Intérêt de l'enfant. Cette question pourrait toutefois être posée au juge aux affaires familiales, sur le fondement de l'article 371-4, alinéa 2, du Code civil (N° Lexbase : L8335HWM) qui permet à un tiers -que sont juridiquement les grands-parents biologiques- d'obtenir un droit de visite si celui-ci est conforme à l'intérêt de l'enfant. Ce texte a, d'ailleurs, été, par le passé (8), utilisé par des "ex-grands-parents", dont le petit-fils avait fait l'objet d'une adoption plénière ayant rompu tout lien juridique avec eux (9). La situation de l'espèce commentée est, néanmoins, différente dans la mesure où les grands-parents biologiques n'ont jamais entretenu de relations avec l'enfant. Il faudra alors se demander si le maintien de ces liens, par hypothèse limités, est conforme à l'intérêt de l'enfant et s'il ne vaut pas mieux rompre toute relation, pour faciliter l'intégration de l'enfant dans sa famille adoptive. En ce sens, la Cour de cassation a admis que des juges du fond puissent rejeter le droit de visite réclamé par des grands-parents subsidiairement à leur contestation -rejetée- de l'arrêté d'admission en qualité de pupille de l'état, au motif qu'il serait de nature à gêner le processus d'adoption de l'enfant (10). L'enfant pourra toujours, s'il le souhaite, retrouver ses grands-parents.
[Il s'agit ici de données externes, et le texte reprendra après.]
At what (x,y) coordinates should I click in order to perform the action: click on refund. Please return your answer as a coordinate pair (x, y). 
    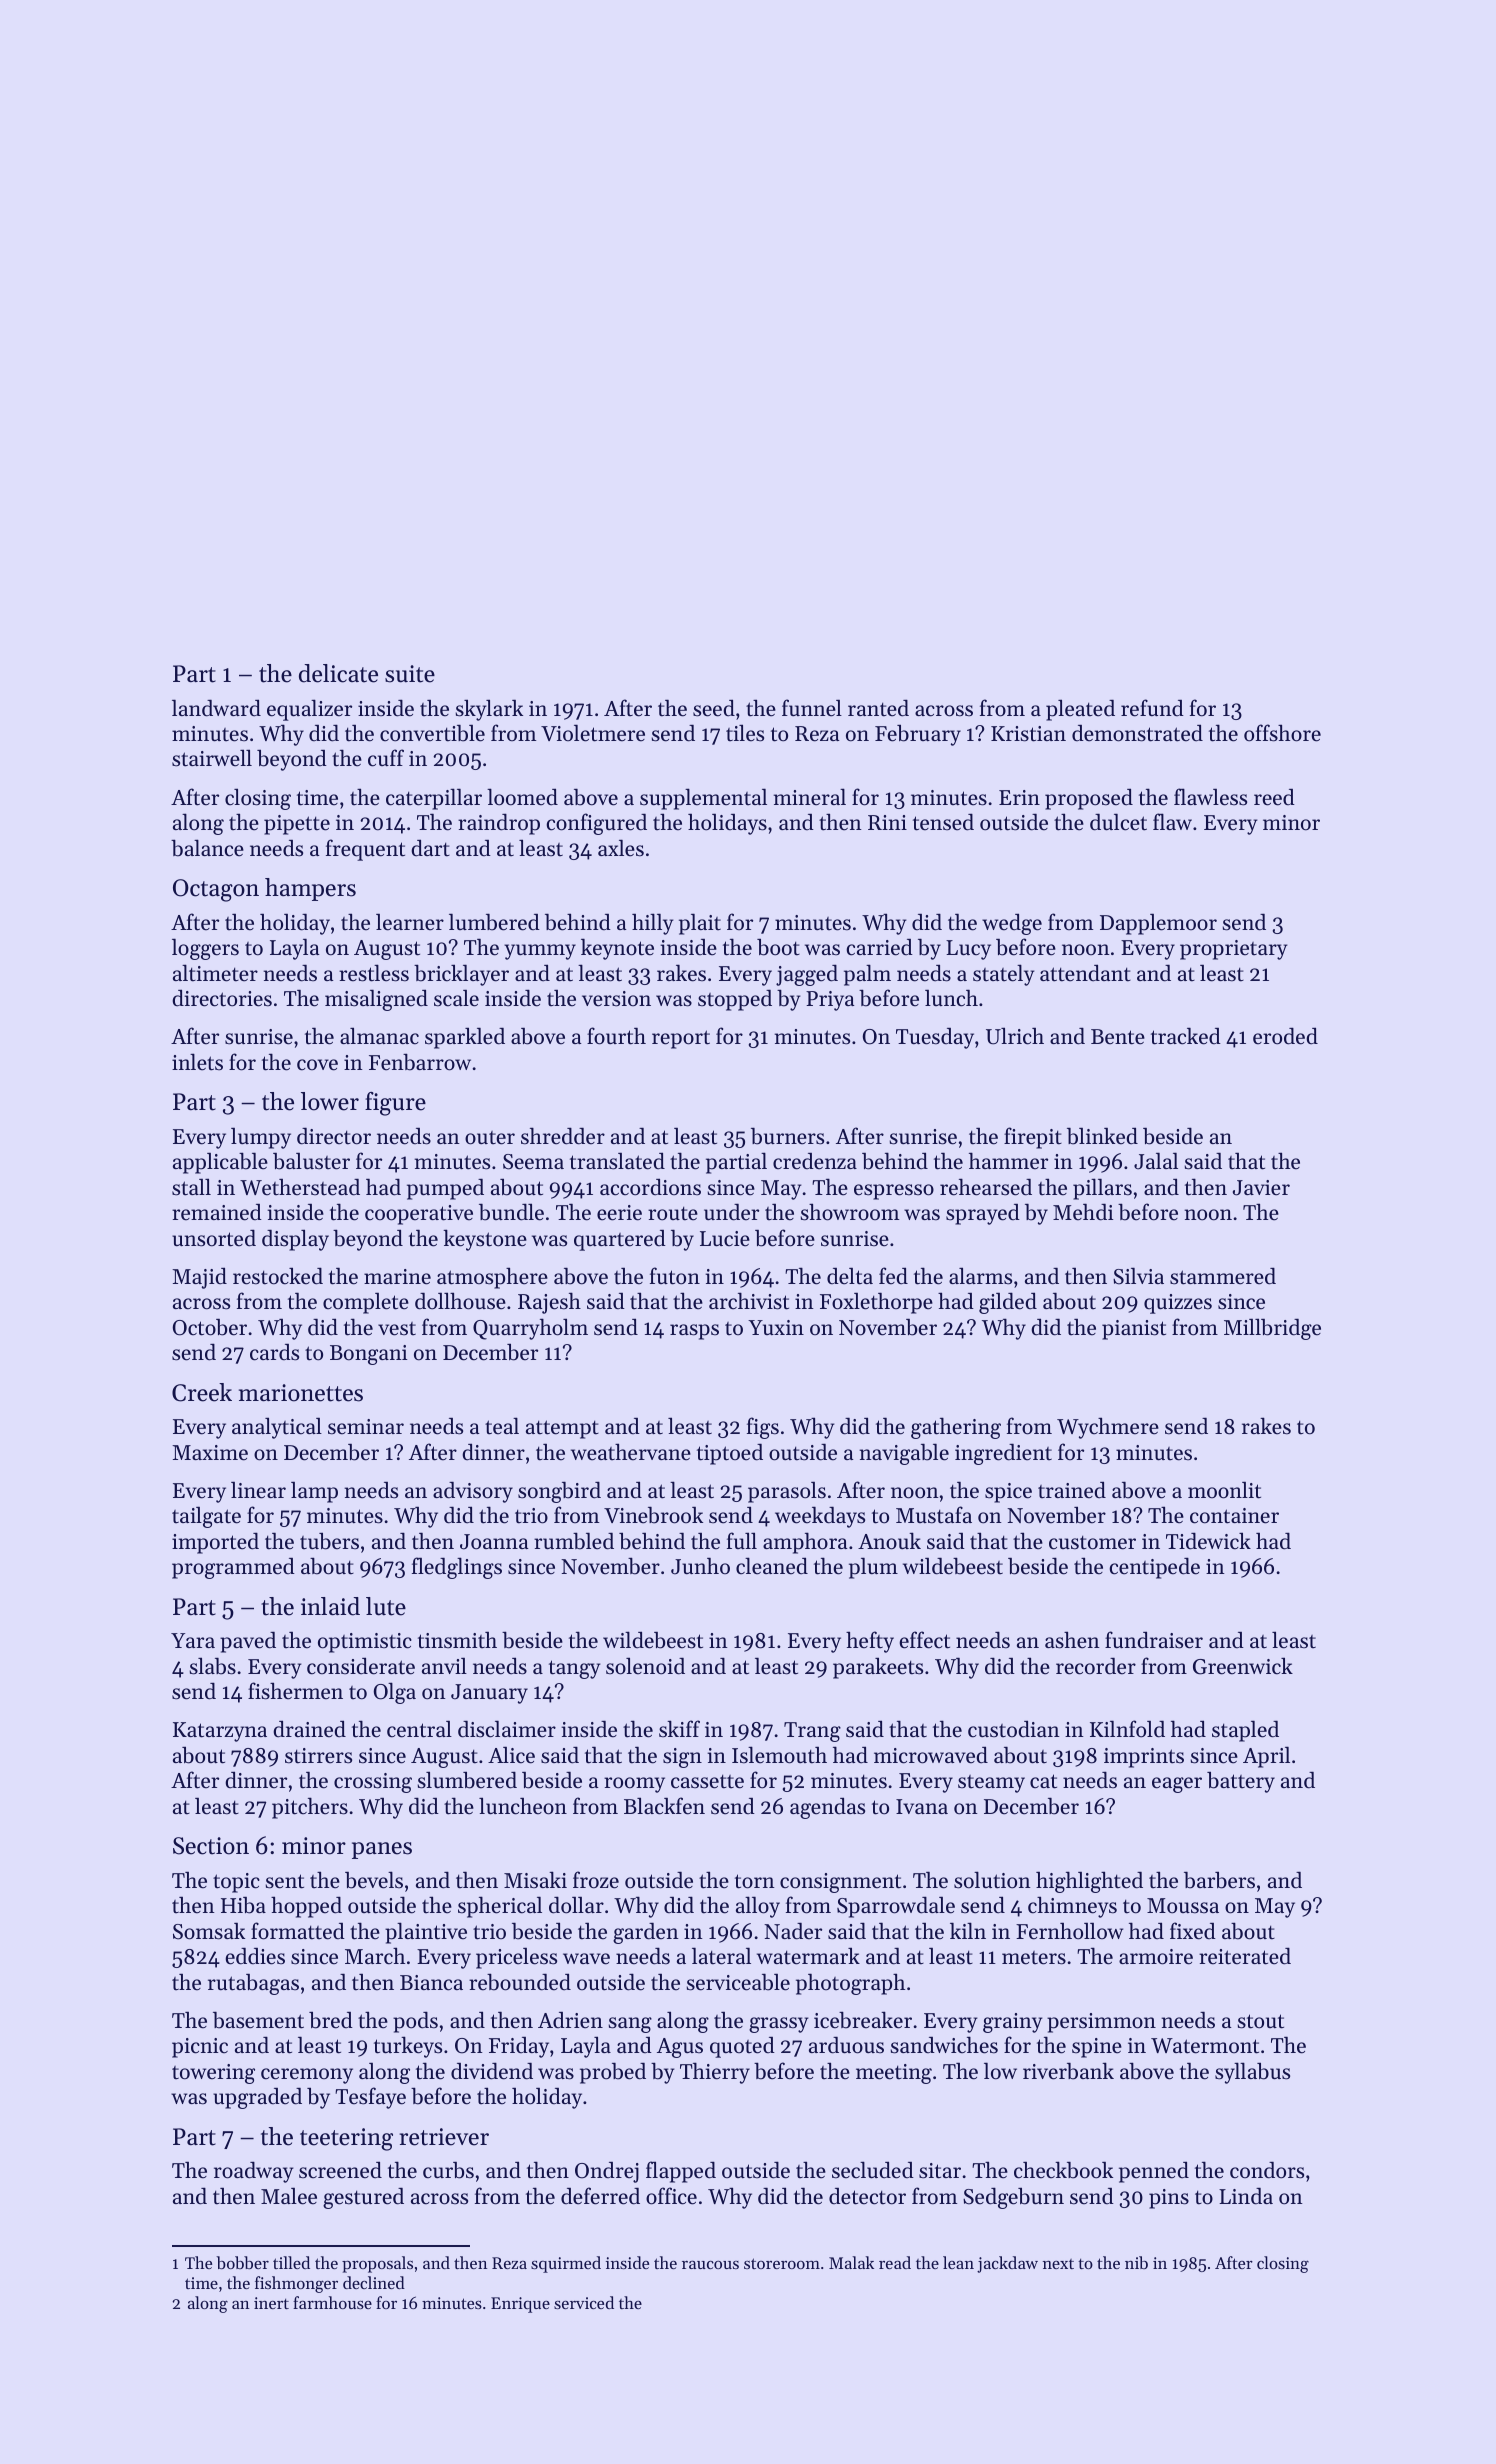
    Looking at the image, I should click on (1152, 708).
Ceux-ci peuvent en effet faire une déclaration au Conseil national pour l'accès aux origines personnelles (CNAOP), pour que, le cas échéant, l'enfant puisse les contacter s'il recherche ses origines (11).


(1) TGI Angers, 8 octobre 2009, n° 09/00568 (N° Lexbase : A5217EM8), et nos obs., Grands-parents malgré tout : première étape réussie !, Lexbase Hebdo n° 371 du 12 novembre 2009 - édition privée générale (N° Lexbase : N3728BMZ).
(2) Qui au moment de la décision du juge des référés n'était même pas encore introduit.
(3) Nos obs. préc., sous TGI Angers, juge des référés, 8 octobre 2009.
(4) CEDH, 10 janvier 2008, Req. 35991/04, Kearns c/ France (N° Lexbase : A2492D3P), et nos obs., Le consentement de la femme qui accouche sous X doit être libre et éclairé, Lexbase Hebdo n° 297 du 17 mars 2008 - édition privée générale (N° Lexbase : N4397BEL), dans lequel la Cour approuve l'argument du Gouvernement français selon lequel la brièveté du délai de rétraction de la mère ayant accouché sous X permet à l'enfant de bénéficier rapidement de relations affectives stables au sein d'une nouvelle famille et de s'inscrire dans une filiation.
(5) A. Ton Nu Lan, Le délai de recours contre l'arrêté d'admission d'un enfant en qualité de pupille de l'Etat, RJPF, février 2004, p. 6.
(6) F. Sudre et alii, Les grands arrêts de la Cour européenne des droits de l'Homme, PUF 2009, p. 522.
(7) Le même raisonnement est beaucoup plus difficilement admissible à propos des conséquences de l'accouchement sous X pour le père de l'enfant, qui constitue une question tout à fait différente.
(8) Avant que les lois du 8 janvier 1993 (loi n° 93-22 N° Lexbase : L8449G8G) et du 5 juillet 1996 (loi n° 96-604 N° Lexbase : L1121G8Z) n'excluent cette forme d'adoption lorsque l'enfant a une filiation établie à l'égard du parent qui n'est pas le conjoint de l'adoptant.
(9) Cass. civ. 1, 5 mai 1986, n° 84-16.901, Foucard c/ Mme Diette (N° Lexbase : A4819AAQ), Bull. civ. I, n° 112, D., 1986. 496, note J. Massip, Rép. Defrénois, 1986, art. 33792, n° 78, obs. J. Massip, RTDCiv, 1986, 737, obs. J. Rubellin-Devichi ; Cass. civ. 1, 21 juillet 1987, n° 85-15.521, Mme X c/ Epoux Y (N° Lexbase : A1262AH9), Bull. civ. I, n° 235, D., 1987, IR 191, Gaz. Pal., 1988. 1. 326, note J. Massip, Rép. Defrénois, 1988, art. 34186, n° 8, obs. J. Massip, RTDCiv, 1988. 319, obs. J. Rubellin-Devichi, Rev. dr. enf. fam., 1989-2, p. 29, obs. J. Rubellin-Devichi.
(10) Cass. civ. 1, 3 juillet 1996, n° 94-16.864, M. Gilbert Neuhauser et autres c/ Préfet de la région Bourgogne et de la Côte-d'Or, pris en sa qualité de tuteur de l'enfant Aymeric, Nicolas Neuhauser et autres, inédit (N° Lexbase : A9257CLG).
(11) C. act. soc. fam., art. L. 147-3 (N° Lexbase : L5432DKE).